The Towers of the Sunset - L. E. Modesitt [63]
Creslin agrees with the sentiment.
“. . . hush. Just listen.”
The silver-haired man leans forward and takes a sip of the cider, heavily spiced and warm. The taste is of apples and spices, with the faintest of bitter undertastes, though not enough to mar the overall effect. He glances toward the stage, then continues to watch.
He can see the order behind the notes played by the guitarist—almost as if the notes are pasted on the heavy, smoke-filled air. He sips from the weighty brown mug, no longer really tasting the mulled cider. The faint memory of another time drifts behind his eyes, the memory of a guitarist with silver hair, of grasping at a note floating in the air.
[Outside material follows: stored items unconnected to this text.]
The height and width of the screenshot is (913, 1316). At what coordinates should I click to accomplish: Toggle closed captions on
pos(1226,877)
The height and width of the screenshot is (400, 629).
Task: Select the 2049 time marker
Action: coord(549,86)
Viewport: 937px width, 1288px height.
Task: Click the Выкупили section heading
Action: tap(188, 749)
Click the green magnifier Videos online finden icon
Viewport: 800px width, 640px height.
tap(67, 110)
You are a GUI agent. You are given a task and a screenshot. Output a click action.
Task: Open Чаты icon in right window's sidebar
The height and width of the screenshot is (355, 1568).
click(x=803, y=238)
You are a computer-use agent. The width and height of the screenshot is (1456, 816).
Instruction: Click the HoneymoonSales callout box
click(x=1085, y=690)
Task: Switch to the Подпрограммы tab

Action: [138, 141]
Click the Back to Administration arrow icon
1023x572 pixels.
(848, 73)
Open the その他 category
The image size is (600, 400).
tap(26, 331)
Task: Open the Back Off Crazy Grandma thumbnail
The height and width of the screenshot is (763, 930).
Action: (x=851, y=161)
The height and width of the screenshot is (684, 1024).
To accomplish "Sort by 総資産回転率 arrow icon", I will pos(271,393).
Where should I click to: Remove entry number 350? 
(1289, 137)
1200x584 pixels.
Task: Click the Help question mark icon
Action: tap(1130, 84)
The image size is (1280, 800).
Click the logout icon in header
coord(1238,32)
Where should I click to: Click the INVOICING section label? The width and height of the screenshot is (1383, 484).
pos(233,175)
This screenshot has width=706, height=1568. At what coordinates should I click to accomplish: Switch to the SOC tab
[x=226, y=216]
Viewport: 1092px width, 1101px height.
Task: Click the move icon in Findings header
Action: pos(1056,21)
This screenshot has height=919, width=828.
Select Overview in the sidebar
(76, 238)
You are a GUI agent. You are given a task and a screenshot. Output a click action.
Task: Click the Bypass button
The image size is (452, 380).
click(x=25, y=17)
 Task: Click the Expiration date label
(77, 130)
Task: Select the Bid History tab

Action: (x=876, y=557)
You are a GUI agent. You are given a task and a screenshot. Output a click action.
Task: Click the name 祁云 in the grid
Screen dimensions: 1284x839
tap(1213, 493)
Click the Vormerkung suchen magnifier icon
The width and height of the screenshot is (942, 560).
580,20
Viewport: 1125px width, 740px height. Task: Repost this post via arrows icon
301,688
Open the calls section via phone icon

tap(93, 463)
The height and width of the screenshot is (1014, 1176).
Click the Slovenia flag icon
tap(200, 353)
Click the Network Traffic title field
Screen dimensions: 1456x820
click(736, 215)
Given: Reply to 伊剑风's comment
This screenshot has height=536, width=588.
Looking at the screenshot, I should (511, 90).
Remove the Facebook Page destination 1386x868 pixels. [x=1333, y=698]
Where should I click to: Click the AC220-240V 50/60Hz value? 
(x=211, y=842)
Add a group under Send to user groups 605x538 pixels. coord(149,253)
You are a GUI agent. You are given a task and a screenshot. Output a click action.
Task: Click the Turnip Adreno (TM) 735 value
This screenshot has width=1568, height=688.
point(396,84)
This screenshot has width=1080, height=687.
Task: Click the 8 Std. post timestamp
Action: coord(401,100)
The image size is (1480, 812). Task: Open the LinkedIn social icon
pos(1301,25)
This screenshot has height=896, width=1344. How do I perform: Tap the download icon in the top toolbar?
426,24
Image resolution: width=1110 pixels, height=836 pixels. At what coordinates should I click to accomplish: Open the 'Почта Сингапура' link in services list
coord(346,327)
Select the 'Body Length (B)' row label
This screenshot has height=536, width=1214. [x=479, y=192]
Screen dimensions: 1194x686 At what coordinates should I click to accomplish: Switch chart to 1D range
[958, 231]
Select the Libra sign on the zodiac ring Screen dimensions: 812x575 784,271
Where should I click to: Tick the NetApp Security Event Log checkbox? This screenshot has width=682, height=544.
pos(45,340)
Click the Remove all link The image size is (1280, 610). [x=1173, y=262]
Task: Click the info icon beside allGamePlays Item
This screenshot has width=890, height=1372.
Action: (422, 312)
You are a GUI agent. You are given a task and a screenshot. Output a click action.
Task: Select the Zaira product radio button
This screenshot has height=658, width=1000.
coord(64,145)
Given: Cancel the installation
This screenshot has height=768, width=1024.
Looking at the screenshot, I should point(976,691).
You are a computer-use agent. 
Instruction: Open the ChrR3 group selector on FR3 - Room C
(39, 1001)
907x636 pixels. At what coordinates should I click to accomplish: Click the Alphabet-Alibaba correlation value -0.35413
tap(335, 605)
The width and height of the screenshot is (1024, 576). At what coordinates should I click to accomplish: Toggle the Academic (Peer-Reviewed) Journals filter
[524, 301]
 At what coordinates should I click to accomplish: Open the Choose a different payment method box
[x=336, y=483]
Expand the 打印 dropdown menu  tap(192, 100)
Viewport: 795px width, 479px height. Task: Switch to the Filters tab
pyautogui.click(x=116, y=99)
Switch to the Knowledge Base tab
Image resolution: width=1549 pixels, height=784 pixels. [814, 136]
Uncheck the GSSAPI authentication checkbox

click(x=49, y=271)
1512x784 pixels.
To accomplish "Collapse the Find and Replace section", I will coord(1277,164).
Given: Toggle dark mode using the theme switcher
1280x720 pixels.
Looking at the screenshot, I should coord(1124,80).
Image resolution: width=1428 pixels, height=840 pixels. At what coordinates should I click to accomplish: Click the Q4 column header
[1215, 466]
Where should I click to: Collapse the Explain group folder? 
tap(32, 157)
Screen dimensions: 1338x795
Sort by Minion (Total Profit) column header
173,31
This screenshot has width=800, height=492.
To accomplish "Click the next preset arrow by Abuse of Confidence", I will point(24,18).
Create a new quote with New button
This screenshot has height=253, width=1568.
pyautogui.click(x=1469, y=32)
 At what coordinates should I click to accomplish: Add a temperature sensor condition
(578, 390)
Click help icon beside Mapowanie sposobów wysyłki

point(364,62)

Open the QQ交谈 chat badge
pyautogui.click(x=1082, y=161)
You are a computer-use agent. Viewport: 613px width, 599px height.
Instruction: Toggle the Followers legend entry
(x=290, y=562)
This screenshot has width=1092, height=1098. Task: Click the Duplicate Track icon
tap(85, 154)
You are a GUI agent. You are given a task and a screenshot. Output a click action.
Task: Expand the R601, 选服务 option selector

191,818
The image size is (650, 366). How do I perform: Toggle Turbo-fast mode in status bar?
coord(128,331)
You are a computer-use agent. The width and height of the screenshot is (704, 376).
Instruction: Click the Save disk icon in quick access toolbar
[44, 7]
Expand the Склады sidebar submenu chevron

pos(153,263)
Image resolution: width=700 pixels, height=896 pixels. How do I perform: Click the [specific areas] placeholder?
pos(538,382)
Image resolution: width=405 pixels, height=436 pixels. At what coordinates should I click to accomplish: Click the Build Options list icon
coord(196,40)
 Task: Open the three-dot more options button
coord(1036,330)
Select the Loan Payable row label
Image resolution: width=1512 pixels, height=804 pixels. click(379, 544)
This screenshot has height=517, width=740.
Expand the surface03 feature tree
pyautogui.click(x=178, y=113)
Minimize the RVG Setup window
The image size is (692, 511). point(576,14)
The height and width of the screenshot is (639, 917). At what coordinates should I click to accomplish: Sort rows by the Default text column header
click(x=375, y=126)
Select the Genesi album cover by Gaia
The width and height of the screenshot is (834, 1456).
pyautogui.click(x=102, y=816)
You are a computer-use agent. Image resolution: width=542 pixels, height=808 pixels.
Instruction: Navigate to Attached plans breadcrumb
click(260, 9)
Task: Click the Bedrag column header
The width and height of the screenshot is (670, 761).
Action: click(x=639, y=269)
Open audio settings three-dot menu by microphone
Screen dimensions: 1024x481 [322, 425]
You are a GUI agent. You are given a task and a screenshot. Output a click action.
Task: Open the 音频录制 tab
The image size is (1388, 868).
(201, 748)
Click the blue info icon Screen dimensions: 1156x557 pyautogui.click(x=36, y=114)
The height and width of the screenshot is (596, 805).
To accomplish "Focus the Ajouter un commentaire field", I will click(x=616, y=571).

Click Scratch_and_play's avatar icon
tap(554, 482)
With a smile, Creslin shrugs, concentrates, and reaches forth with both hand and mind.
Thrummm.
The guitarist’s fingers falter as the single tone lingers on past the instant he played it, and his eyes widen as he looks toward the corners where it resonates, where the dimmest of silver glows issues from the fingertips of the silver-haired man sitting alone in the shadows of the table for two.
Creslin releases his capture, ignoring both the faltering of the guitarist and the raggedness of the rest of the ballad.
“What—” whispers the heavy serving girl, watching the glow vanish from his fingertips.
“Just a memory,” he says, as if the words explained anything at all.
The girl swallows, turns, and makes the sign of the one-god believers as she picks up another set of empty mugs from a table of dicers. “Another round, girl. Same as the last.”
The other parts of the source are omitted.